Lt. Smith discusses his X-perience

32-year XUPD veteran talks to the Newswire about past, present and future

Newswire photo by Soondos Mulla-Ossman | Xavier University Police Department Lt. William Smith enjoys his job giving back to students at Xavier. He graduated from Xavier and has been with XUPD for 32 years.

In a new Xavier Police Officer of the Month segment, the Newswire had the opportunity to sit down with Lt. William Smith. The following is an edited transcript.

Did you want to be involved in the police department for a while?

Actually, when I was younger, I always wanted to be a firefighter. When I was in high school, I participated in the Explorer program with the Cincinnati Fire Department. As soon as I got out of high school, I took their fire test and I got a 93 on the test, but unfortunately, it wasn’t high enough to get into the process.

At that time it was extremely competitive. Three or four thousand people would show up for a test, and they would only hire 30. (It) broke my heart.

At the same time, while I was going to Elder, I was working at the original Skyline Chili on Glenway Avenue. They had a police officer on Friday and Saturday night because of the bar traffic and everything coming in. So I got to talk to them, and one of the officers invited me to participate in a ride-along program, so I did that in high school my last year and got really interested in law enforcement that way.

How long have you been involved in the police department?

I’ve pretty much been at Xavier since my 19th birthday. This is my 32nd year, and a few more months over ride alongs with the Cincinnati police in high school, so about 32 years right now.

What is your favorite thing about working in the police department at Xavier?

Being a graduate, being a parent of daughters who went to school here, it’s easy for me. It’s all about the service and giving and helping students. I really enjoy that stuff. And unfortunately, sometimes in your career you’re able to do it more than others. When I was working in the daytime as an administrator, it was easier.

Now that I’m on night shift and supervising the officers at night and doing a lot of office projects, it’s a little harder to get out more. And plus, students are sleeping at night. After one or two o’clock in the morning, students are asleep. So it’s tougher to interact. But you still get some, and the bottom line is that that’s what I enjoy, is helping people and working with the students.

Is there anything you do on campus that students either don’t know about, don’t appreciate or otherwise take for granted?

There’s a lot of behind-the-scenes stuff, there’s a lot of training, there’s a lot of paperwork, there’s a lot of other rules and policies and stuff that we have to learn and we have to go by.

Everyone thinks police work is the fun, getting out, driving around in a police car, lights and sirens, catching bad guys all day, and that’s not it. That’s just a very small percentage of what you do.

A lot of it is training and paperwork and going to court and stuff like that. I would say that’s probably what a lot of people don’t realize.

Do you have any pet peeves about your work at all?
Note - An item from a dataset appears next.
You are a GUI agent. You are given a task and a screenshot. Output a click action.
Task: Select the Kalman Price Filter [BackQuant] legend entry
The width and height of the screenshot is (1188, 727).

It’s frustrating to see students make the same mistakes year after year after year. It’s hard to remember that it’s a new batch every year.

You have to train yourself to realize, “Hey, when a new group of freshmen come in, and a student comes in and is very upset about a parking citation, or a student gets in trouble for drinking underage on the weekend, you have to go over and help them, and sometimes they have vomit all over them, and we have to call an ambulance and deal with their friends that are hysterical,” or whatever.

It’s tough to keep cool and remember that hey, this is a new group of students.

That sounds hard.

It is sometimes. But once again, we have a great group of students here. You and all your fellow classmates — 99.99 percent of you are awesome. And we enjoy helping you and even though it’s frustrating sometimes, we know that you’re learning just as much as we are.

But you don’t get to see the 99.99 percent of people who aren’t misbehaving?

You’re right, you don’t, especially on a night shift. On a day shift, you get to interact. At night, you deal with a lot of the problems, but we do encourage our officers to get out and do crime prevention programs, to do PR, and especially (with) residence halls, we’re coming up with some new ideas and we’re expanding some old ideas where an officer will actually go into a residence hall and do rounds with the RAs through the building. They love that.

One of our officers one night set up a grill outside and threw a bunch of hotdogs on it, and anyone that walked by, he offered a free hot dog. They love that.

Is there anything you could point to as being the highlight of your career?

That’s an easy one for me, Soondos, because once again it’s meeting so many great people and also having the opportunity to put both of my daughters through Xavier and giving them a great education.